Just like traffic congestion starts when cars are forced to slow down a bit, so may we speak of proto-life when atoms begin to form chemical compounds. And just like there's a big difference between having to brake every once in a while, and running into a traffic jam that backs traffic up for miles, so is a living cell different from complex chemical structures. Still, there is an obvious relation and no real separation.
According to the fossil record, life began, just like electron activity, as cells without a nucleus (prokaryotes). Much later, living cells emerged that had nuclei (eukaryotes). Single cellular organisms ruled the planet for about the same amount of time as multi cellular organisms have. The fossil record suggests that planet earth has known only single cellular life from the moment life emerged about 4 billion years ago to 2 billion years ago, and although their presence is not immediately obvious (their existence wasn't known until Van Leeuwenhoek invented the microscope) they are still very much around and form the foundation of the bio-sphere. In fact, most life on planet earth is single cellular. And, as with the atom, material may enter the cell body and alter the condition of the cell but not the constitution. Any change in DNA however will produce an entire new creature.

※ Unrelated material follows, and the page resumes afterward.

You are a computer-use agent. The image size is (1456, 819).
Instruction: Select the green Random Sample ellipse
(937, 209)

An astonishing conclusion of the Household Set is something that has been previously suggested by certain cosmologists and students of the Evolution Theory: if indeed the formation of living cells is due to the powers of self-similarity, then the genetic nuclei of cells were formed long before eukaryotes emerged on planet earth. As with the nucleosynthesis in the realm of matter, the complex molecular strands of DNA may have been formed along with prokaryotic life forms, perhaps even in space instead of on the surface of our planet. DNA and prokaryotic life may have existed side by side just like protons and electrons have, only to unite in an incredible event that mimicked the formation of hydrogen atoms, when the space-time continuum commenced and the Great Light shone. A genius biologist recently figured out that life began as a family of eukaryotic life forms that has largely died out. But one member of this large family gave rise to the entire group of multicellular creatures which lived on. Much alike the way matter was established.

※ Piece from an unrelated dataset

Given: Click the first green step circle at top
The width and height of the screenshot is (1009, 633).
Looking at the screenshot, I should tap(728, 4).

Most, if not all, single cellular organisms are part of some ecosystem or another; the "molecules" of the bio-sphere; colonies and symbiotic partnerships. Some of these bio-molecules are small while others are huge and intensely complex. So complex even that the identity of the individual seems to vanish against the "identity" of the colony.
And all the way up against the ceiling of the first floor are "colonies" that are comprised of cells which all contain the same DNA. These colonies are more than tight partnerships; they are multi-cellular organisms, the Household Image, Third Floor.